Your patch to mailer.py includes a call to load_cert_chain(). Should that be
sslctx.load_cert_chain()?

If so can you try this patch:

====
diff -r 6763813d9d34 roundup/mailer.py
--- a/roundup/mailer.py Tue May 14 21:27:28 2024 -0400
+++ b/roundup/mailer.py Tue May 14 21:42:08 2024 -0400
@@ -6,6 +6,7 @@
 import os
 import smtplib
 import socket
+import ssl
 import sys
 import time
 import traceback
@@ -312,8 +313,15 @@
         # start the TLS if requested
         if config["MAIL_TLS"]:
             self.ehlo()
-            self.starttls(config["MAIL_TLS_KEYFILE"],
-                          config["MAIL_TLS_CERTFILE"])
+            if sys.version_info[0:2] >= (3, 12):
+                sslctx = ssl.SSLContext()
+                if config["MAIL_TLS_CERTFILE"]:
+                    sslctx.load_cert_chain(config["MAIL_TLS_CERTFILE"],
+                                           keyfile=config["MAIL_TLS_KEYFILE"])
+                    self.starttls(context=sslctx)
+            else:
+                self.starttls(config["MAIL_TLS_KEYFILE"],
+                              config["MAIL_TLS_CERTFILE"])

         # ok, now do we also need to log in?
         mailuser = config["MAIL_USERNAME"]
====

if I have the origin for load_cert_chain wrong, can you supply an updated
patch with the definition.

Thanks.

-- rouilj

Hi Andrew:

Can you use the patch from:

  https://github.com/roundup-
tracker/roundup/commit/2fb480eaed37b3247d61e183301b140be22423f1.patch

(corresponding to changeset:   7968:d7e79f8eb943).

I made a few changes to your patch in addition to making it conditional
on python version:

  initialize SSLContext with ssl.PROTOCOL_TLS_CLIENT
  if there is a cert file specified, enable sslctx.check_hostname
  if there is no cert file, call sslctx.load_default_certs()
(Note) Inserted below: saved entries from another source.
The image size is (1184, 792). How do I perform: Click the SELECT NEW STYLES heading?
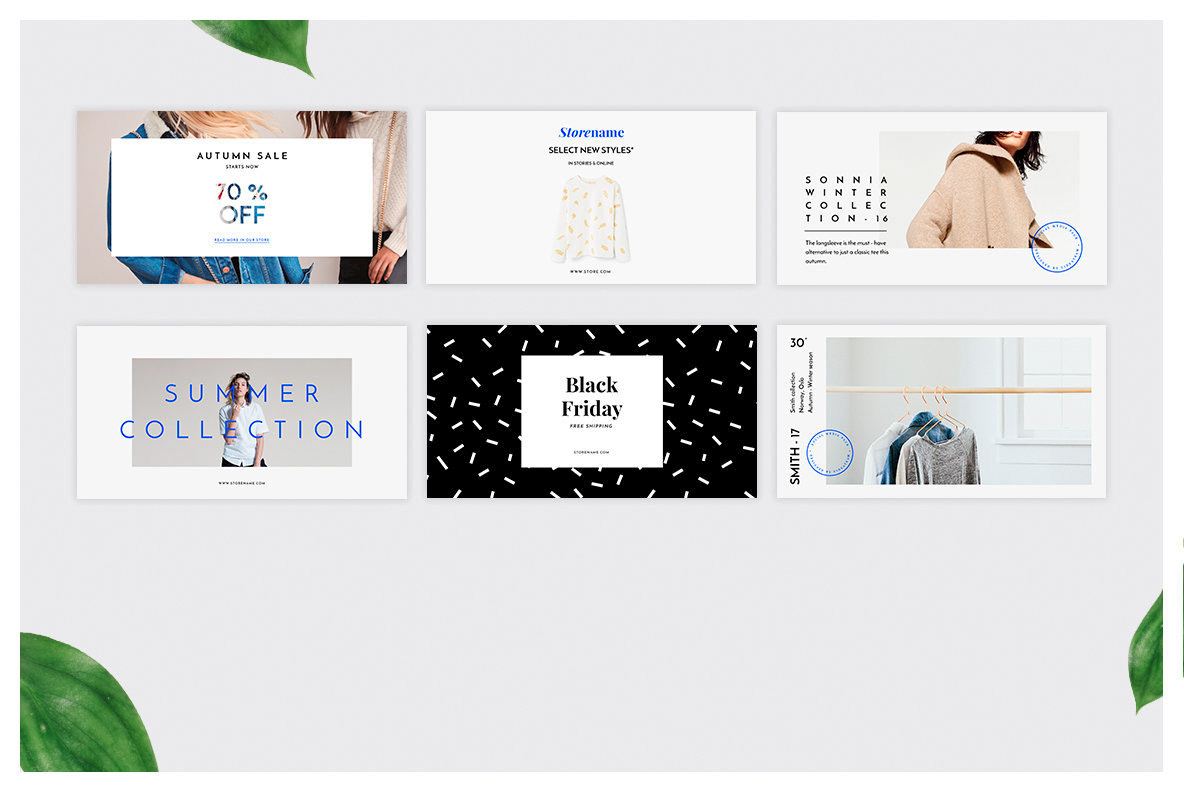(x=591, y=150)
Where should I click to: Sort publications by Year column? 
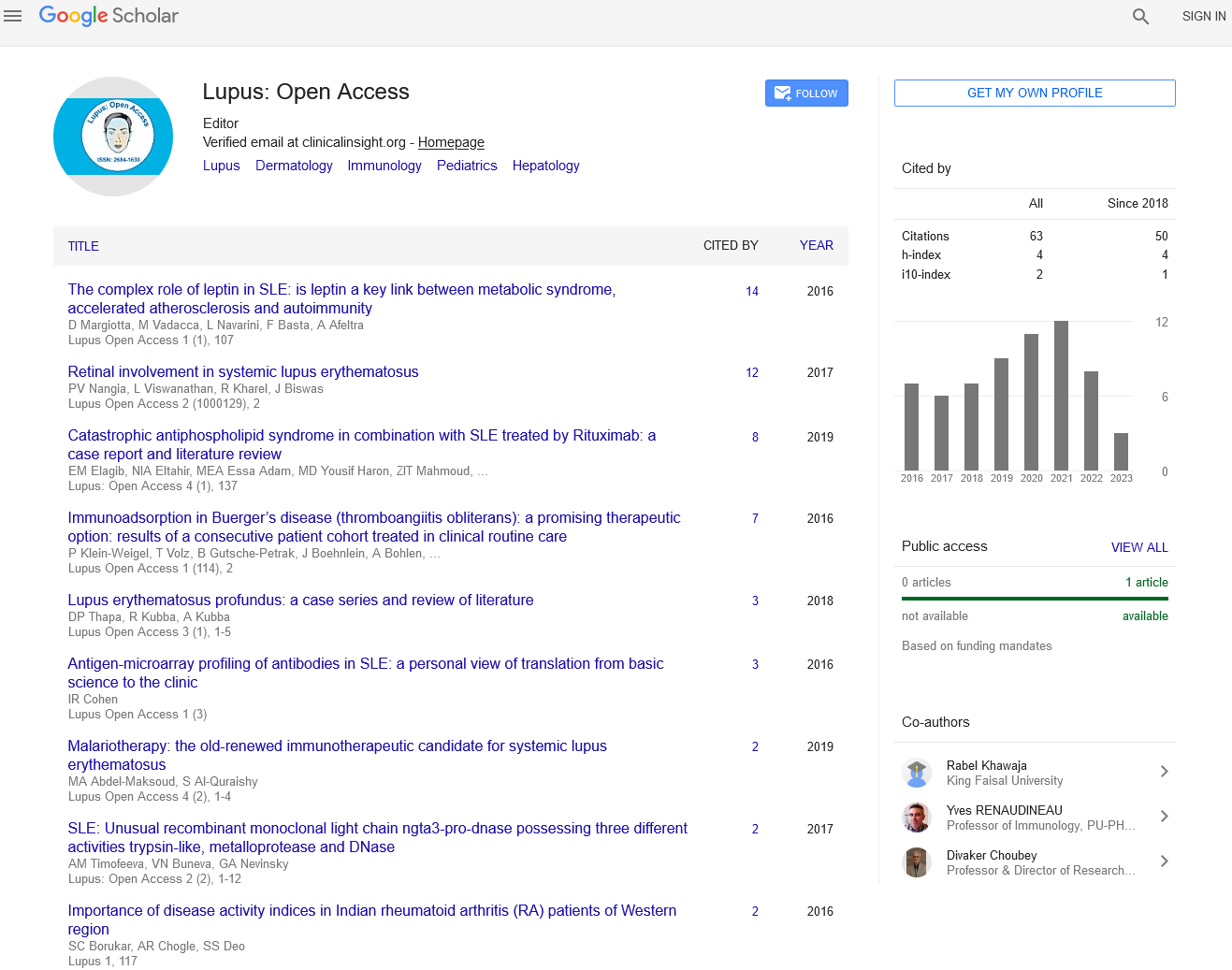816,245
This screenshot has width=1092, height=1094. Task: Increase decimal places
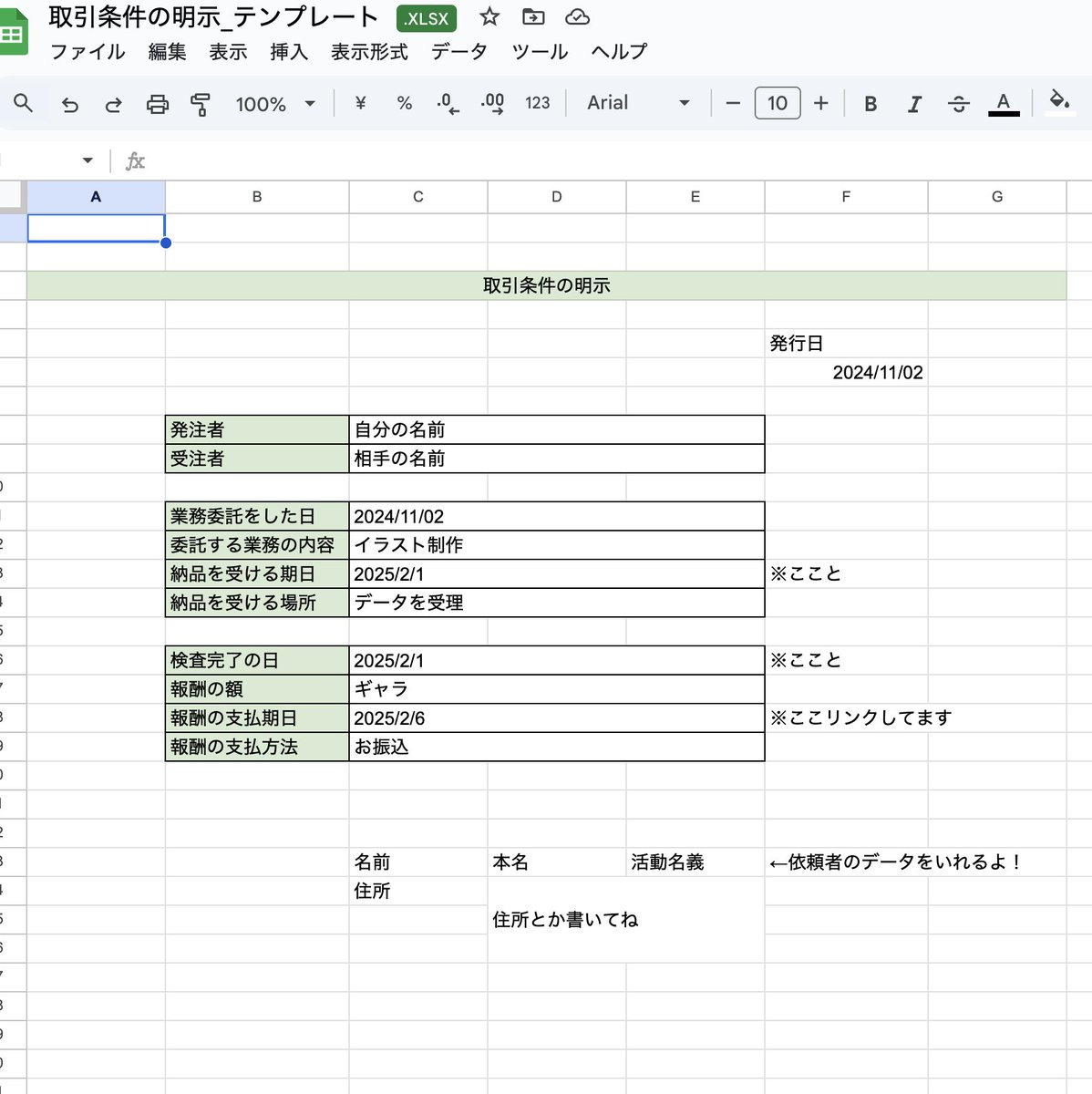click(x=491, y=103)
Sadly there are no tests for this code in the test suite because of the need to
have an SSMTP server that we can configure as part of the tests. Issue2551351 has
been opened to record this deficiency.

John,

Thank you for the quick turnaround. I tested both patches and they work great! My roundup service is running smooth.

-Andrew

Hi Andrew:

> I tested both patches and they work great!

Just to confirm you used the github linked patch for mailer.py correct?

All these patches should be in 2.4.0 which will be going to beta in about 2-3 weeks
and then released on July 13.

Are you able to test the other TLS mail code path where the user doesn't supply
client or server certs? (Which makes me realize I wonder if we need to support
no server cert but does have a client cert...)

Thanks for using Roundup. I'm glad to hear it is running smoothly.

John:

> Just to confirm you used the github linked patch for mailer.py correct?

Yes, that is the one I used.

> Are you able to test the other TLS mail code path where the user doesn't supply client or server certs?

I did not try that, but I will give it a test this afternoon and see what happens.

Hi Andrew,

Did you have any luck testing the other code paths?

-- rouilj

Andrew were you able to verify the other TLS codepaths?